Conjuntamente com a Coalizão Direitos Valem Mais, a organização lançou um apelo público aos Ministros do Supremo Tribunal Federal pelo fim da Emenda do Teto de Gastos (EC 95/2016) e protocolou no STF documento que analisa os efeitos da Emenda no enfrentamento da pandemia e no cenário pós-pandemia.
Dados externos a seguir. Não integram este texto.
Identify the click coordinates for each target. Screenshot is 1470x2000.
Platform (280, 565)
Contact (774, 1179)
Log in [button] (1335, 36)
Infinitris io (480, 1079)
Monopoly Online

A reivindicação de um plano emergencial para povos indígenas, comunidades quilombolas e demais povos e comunidades tradicionais também esteve presente no monitoramento dos avanços e retrocessos do Projeto de Lei 1142/2020. Ainda na esfera legislativa, em conjunto com movimentos e organizações, a organização tem acompanhado a agenda de emergência para o presidente da Câmara dos Deputados, Rodrigo Maia, apresentando notas técnicas e análise sobre os riscos para os direitos humanos resultante da aprovação de determinados projetos de lei. Como é o caso do debate legislativo em torno da Medida Provisória 910 , atual Projeto de Lei 2.633/2020, e suas consequência em especial para a gestão de terras na Amazônia e para terras quilombolas.
Em Curitiba (PR), a organização se somou à reivindicação por um Plano Emergencial de Assistência Social com ações dirigidas para comunidades periféricas e população em situação de rua. Contribuiu também na mobilização em torno de Ação Civil Pública, parcialmente deferida pela justiça, solicitando a adoção de medidas de proteção à população em situação de rua da capital paranaense, bem como no mapeamento de iniciativas solidárias e comunidades vulneráveis da cidade.